Much is being written about the UK`s low levels of productivity, but totally unsurprisingly, few, if any, mention some rather crucial points. Lack of investment in new plant and machinery is identified as being hugely important, but is not the method of paying bosses and managers significant here? If CEOs can only be motivated by the prospect of their share options rising in value, their focus will inevitably be placed on the firm`s profits in the short-term. They will not be incentivised to invest funds in new machinery and technology, which would increase productivity at a stroke, when such spending will reduce the immediate profits of the business, and therefore, reduce the value of its shares. The business sector must surely realise this type of payment for company chiefs is holding back the country`s productivity, but is doing nothing to alleviate the problem. Any suggestion of government interference would, of course, be viewed by the likes of John Cridland of the CBI as "business-bashing".

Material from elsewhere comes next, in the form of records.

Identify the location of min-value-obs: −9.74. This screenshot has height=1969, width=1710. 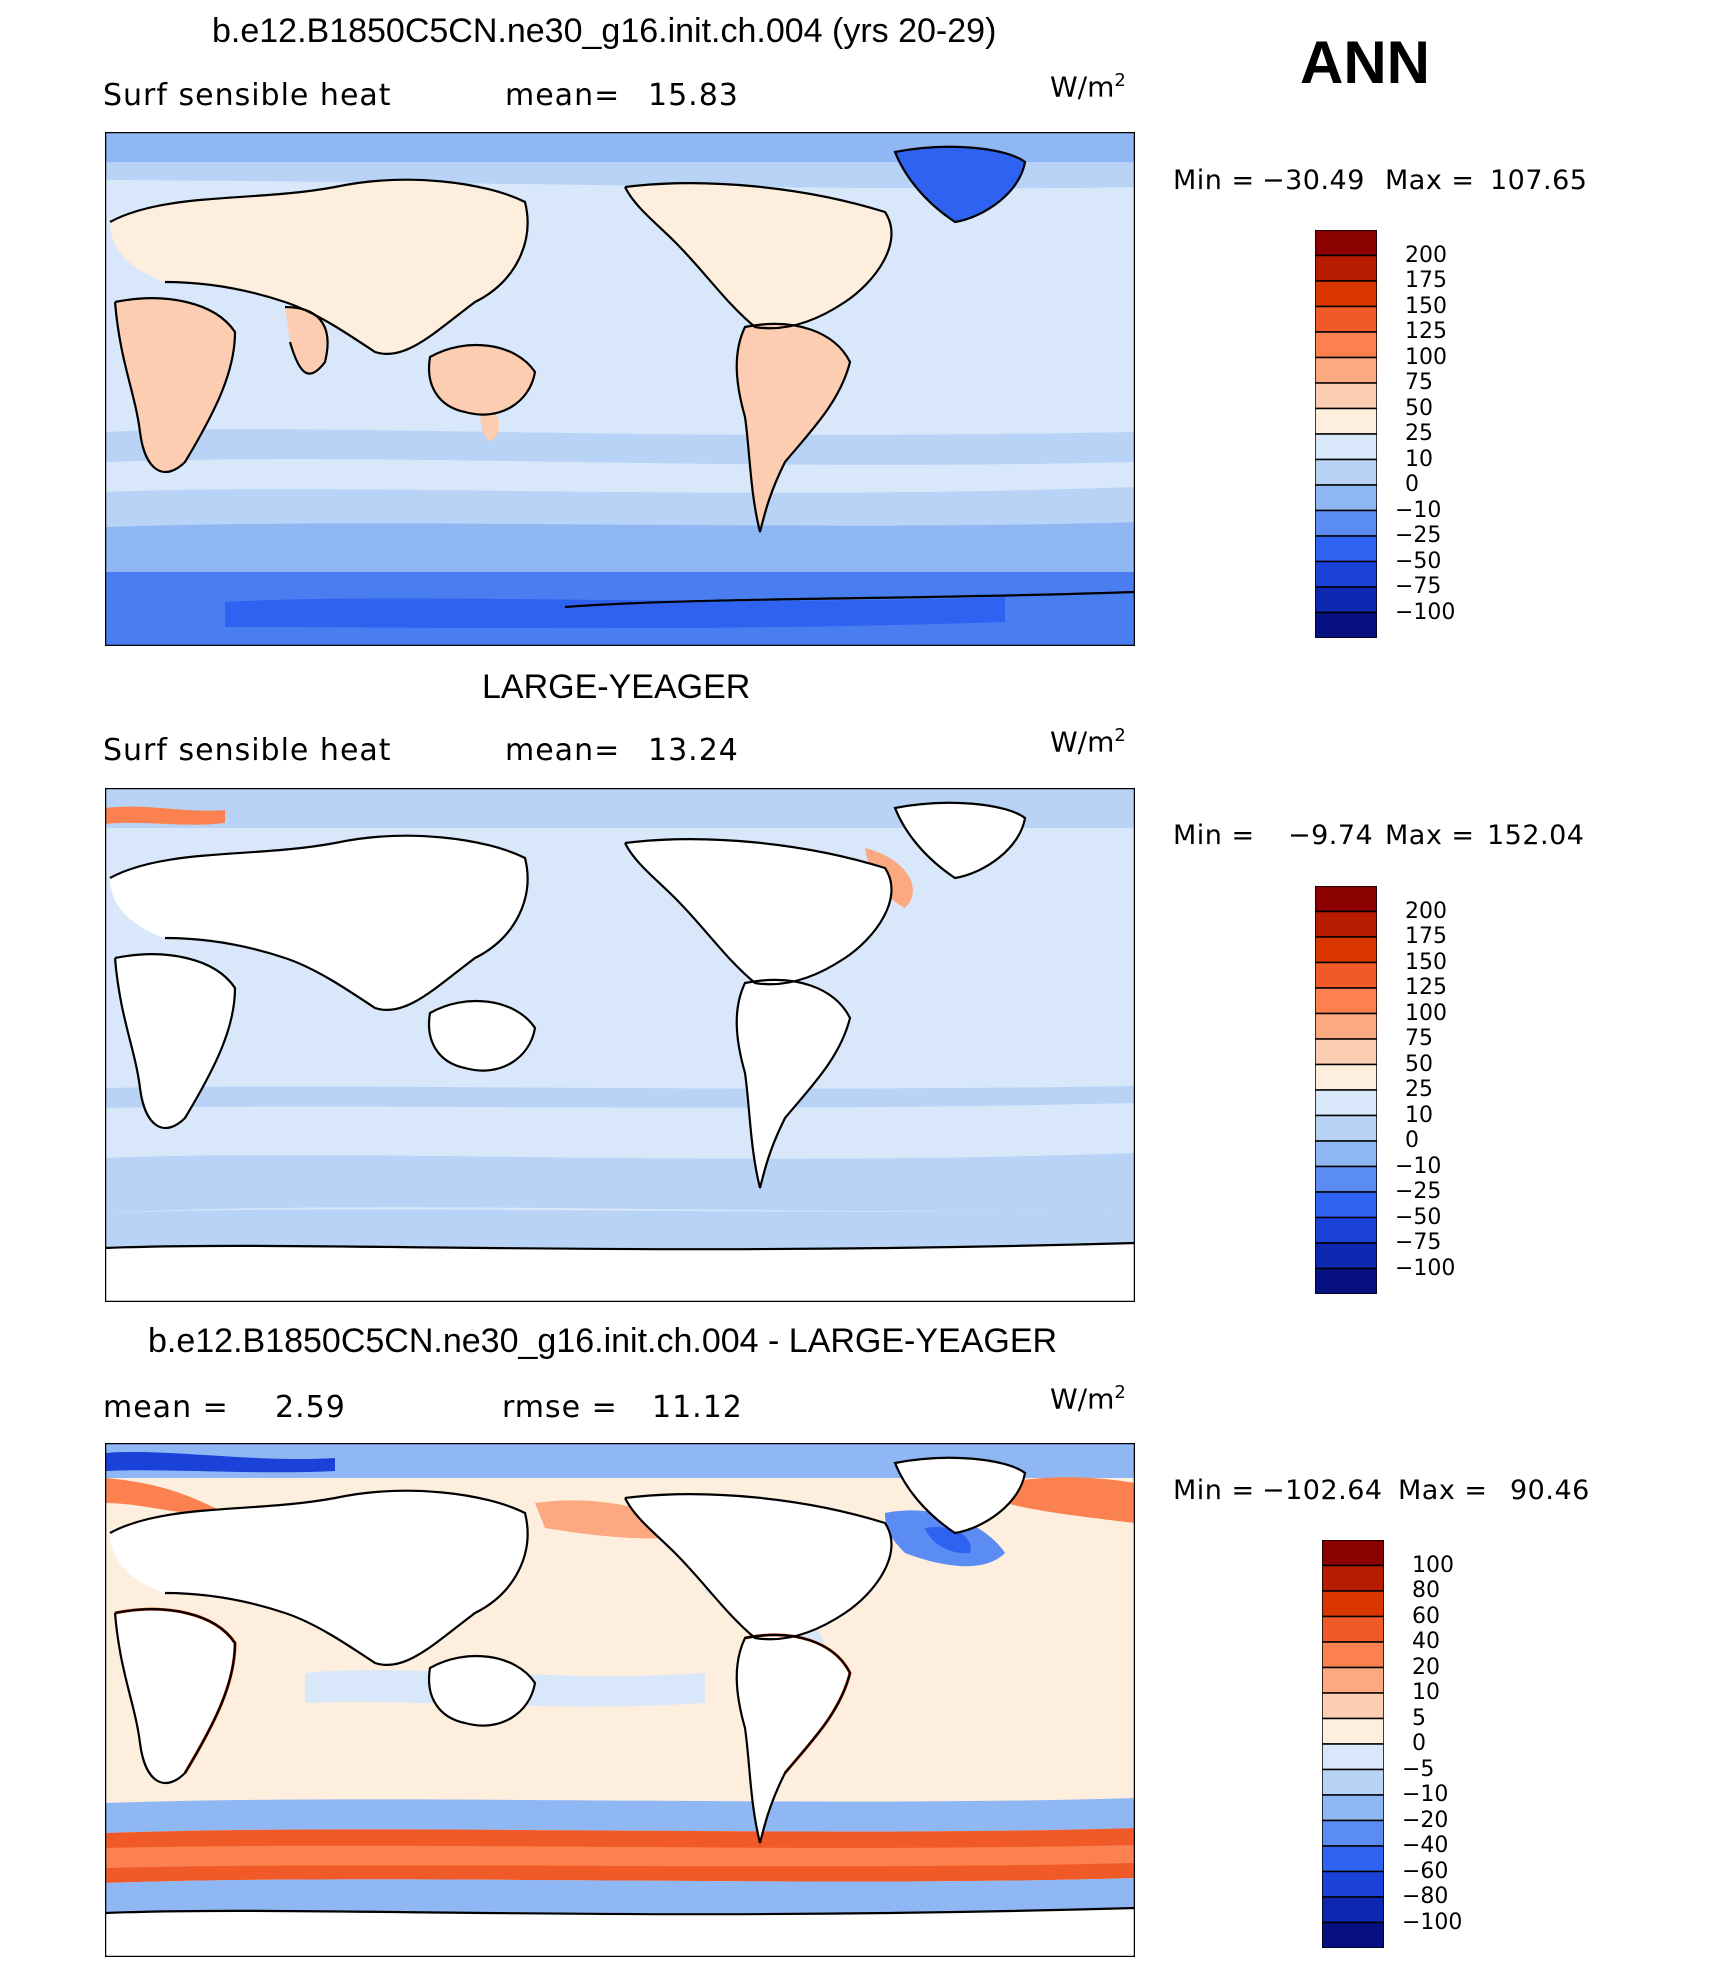
(1331, 836).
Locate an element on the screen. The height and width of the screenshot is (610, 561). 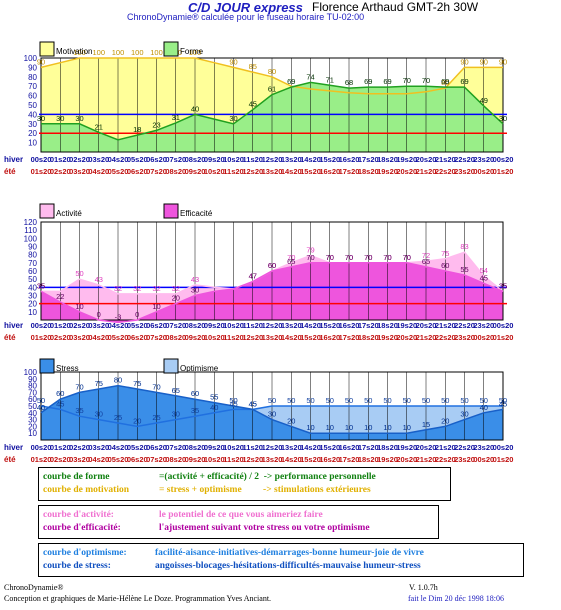
hiver-tick: 03s20 is located at coordinates (98, 326).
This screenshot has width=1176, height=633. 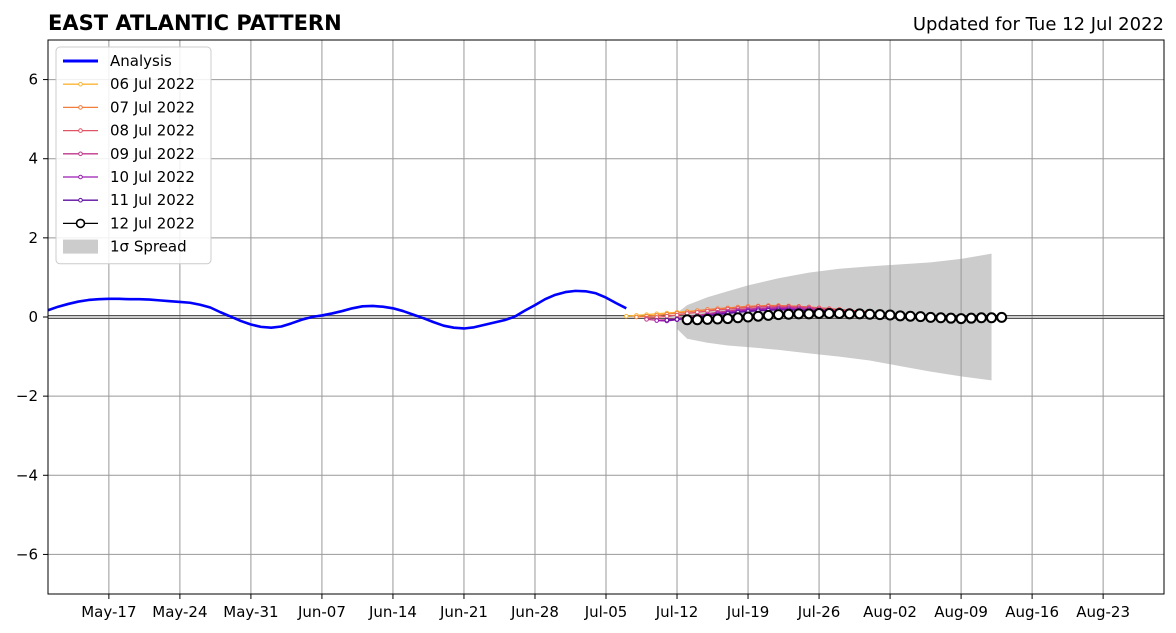 What do you see at coordinates (152, 154) in the screenshot?
I see `legend-label: 09 Jul 2022` at bounding box center [152, 154].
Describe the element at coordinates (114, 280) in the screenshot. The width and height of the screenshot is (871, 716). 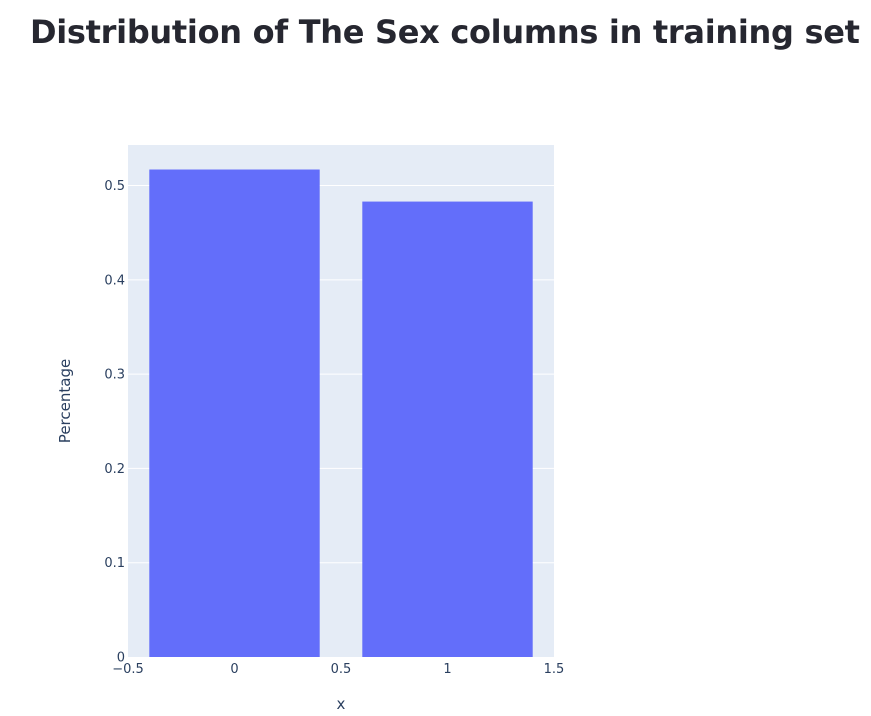
I see `y-tick-label: 0.4` at that location.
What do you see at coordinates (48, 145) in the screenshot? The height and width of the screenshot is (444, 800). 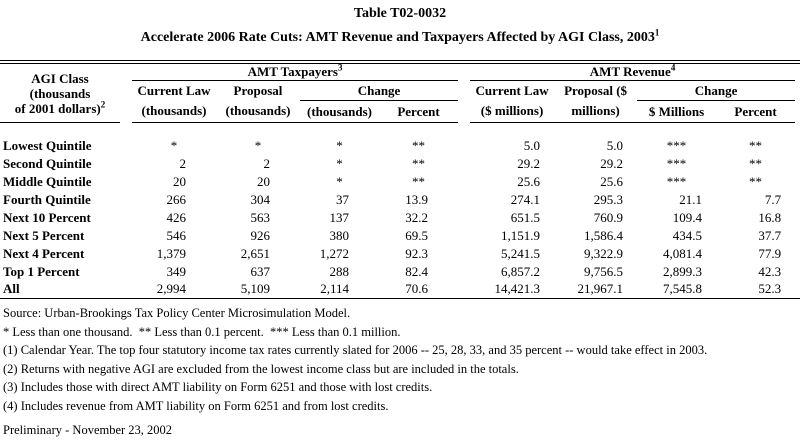 I see `row-label: Lowest Quintile` at bounding box center [48, 145].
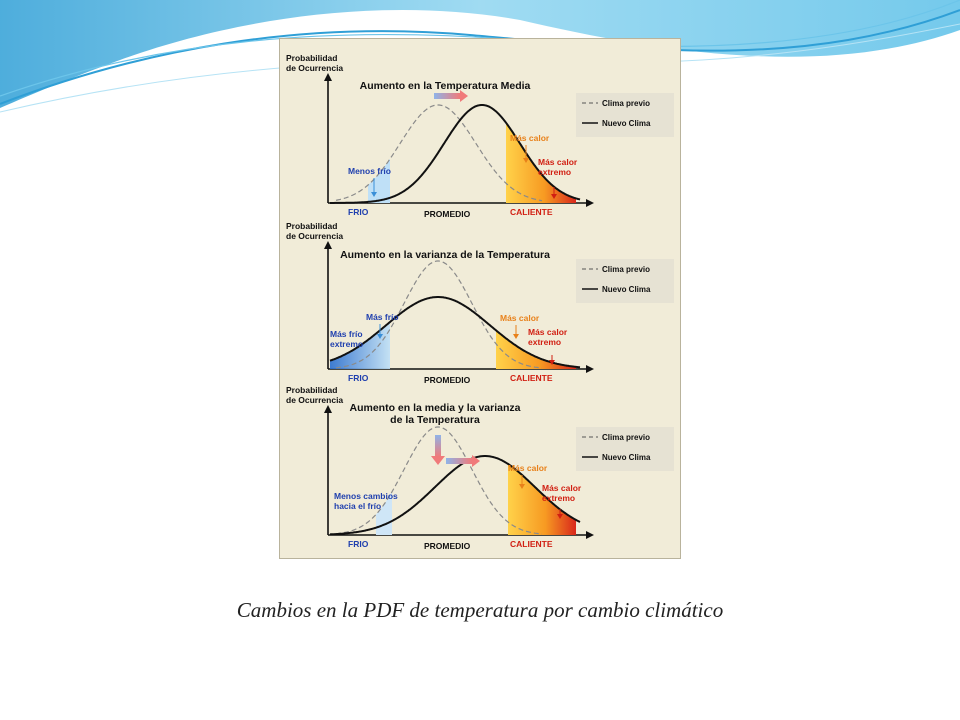 The height and width of the screenshot is (720, 960). I want to click on cold-change-label: Menos frío, so click(370, 171).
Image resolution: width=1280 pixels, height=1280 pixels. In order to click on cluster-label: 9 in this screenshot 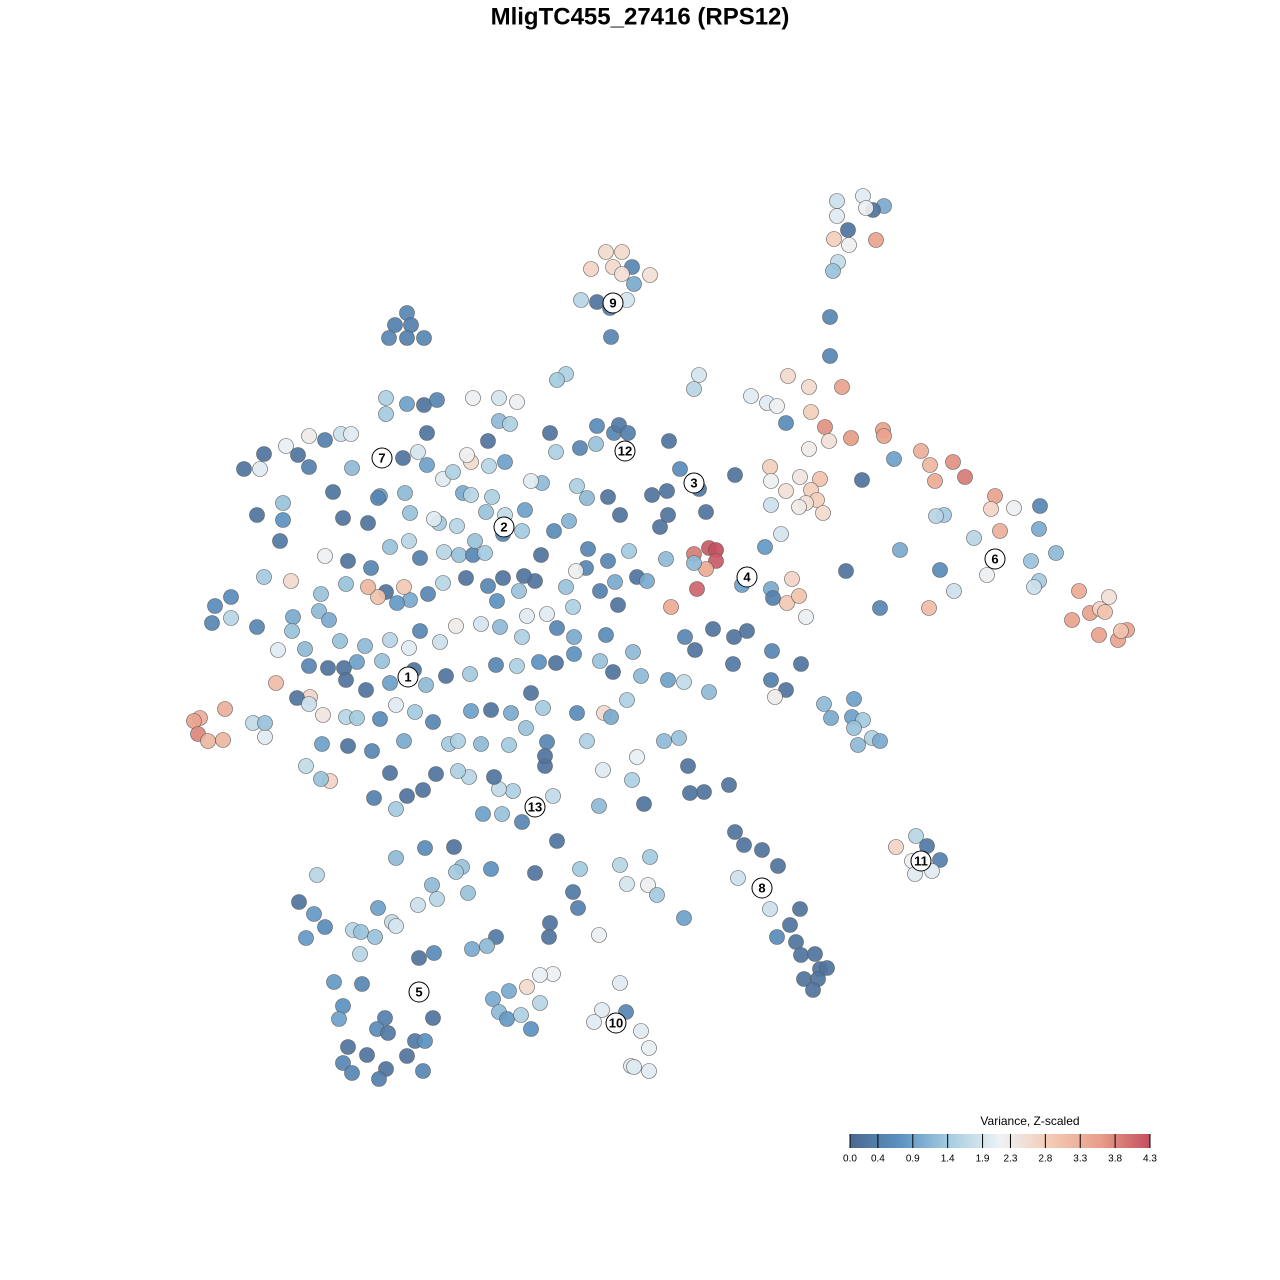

Even if there was a change of renumeration method, and investment increased, productivity is not just a question of having the most up-to-date machinery, as the efforts and abilities of the workers matter hugely. However, if the dubious point of lack of skills being a relevant factor is important, should the government be contemplating cuts to the education services of up to 10%? Furthermore, if motivating bosses can only be achieved by huge financial reward, the case for similar treatment for every worker is incontrovertible; shouldn`t workers not only be receiving decent pay, and thereby avoiding the necessity to rely on in-work benefits to survive, but actually be sharing in the profits their efforts bring to the firms? The news that "one in three workers worries about how to stretch their pay packet until the end of the month" is absolutely appalling, and an indictment of our society.
The huge gaps in pay between bosses and workers is the real problem with Britain`s economy, and low productivity the result of the lack of foresight of our politicians and business leaders.